- Born: 1 September 1948 (age 78) Moray, Scotland
- Occupations: Gamer; live streamer;
- Years active: 2017–present
- Known for: Oldest female Fortnite player

Twitch information
- Channel: grumpygran1948;
- Years active: 2017–present
- Genre: Gaming
- Game: Fortnite
- Followers: 25 thousand

= Cath Bowie =

Scottish gamer and live streamer (born 1948)

Cath Bowie (born 1 September 1948), known professionally as "grumpygran1948", is a Scottish gamer and live streamer known for playing the video game Fortnite. In September 2026, she got a world record from Guinness World Records for being the oldest female Fortnite player.

== Early life ==
Cath Bowie was born on 1 September 1948 in Moray, Scotland.

== Career ==
Bowie was first introduced to Fortnite in 2017 when she saw her grandson, Lewis, playing the game on his PlayStation 4. She said in an interview that she was "immediately hooked" upon seeing and playing it. After buying a console, she started streaming under the username grumpygran1948 on Twitch shortly after, reaching a viewership of over 24,000 followers. Her grandson said that he thought she wouldn't amass much of a following.
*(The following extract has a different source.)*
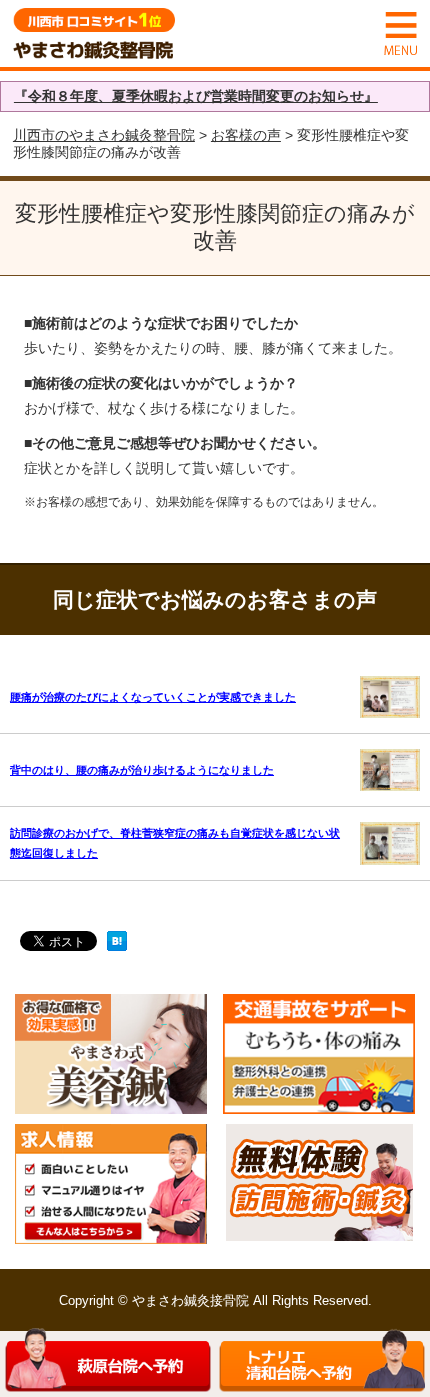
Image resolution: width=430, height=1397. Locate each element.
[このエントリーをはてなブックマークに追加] (117, 943)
Despite being an avid player of Fortnite, she has tried other games such as Mario Kart, FIFA, and Minecraft. In 2024, she played Fortnite with YouTuber SypherPK, which racked up half a million views. In October 2024, she was appointed the face of IKEA's gaming range in promotion for its Brannboll collection. In September 2026, she set a world record for being the oldest female Fortnite player; she will be featured in the Guinness World Records Gamer's Edition 2027.

== Personal life ==
As of 2025, Bowie is married to her husband and lives in Inverurie, Scotland.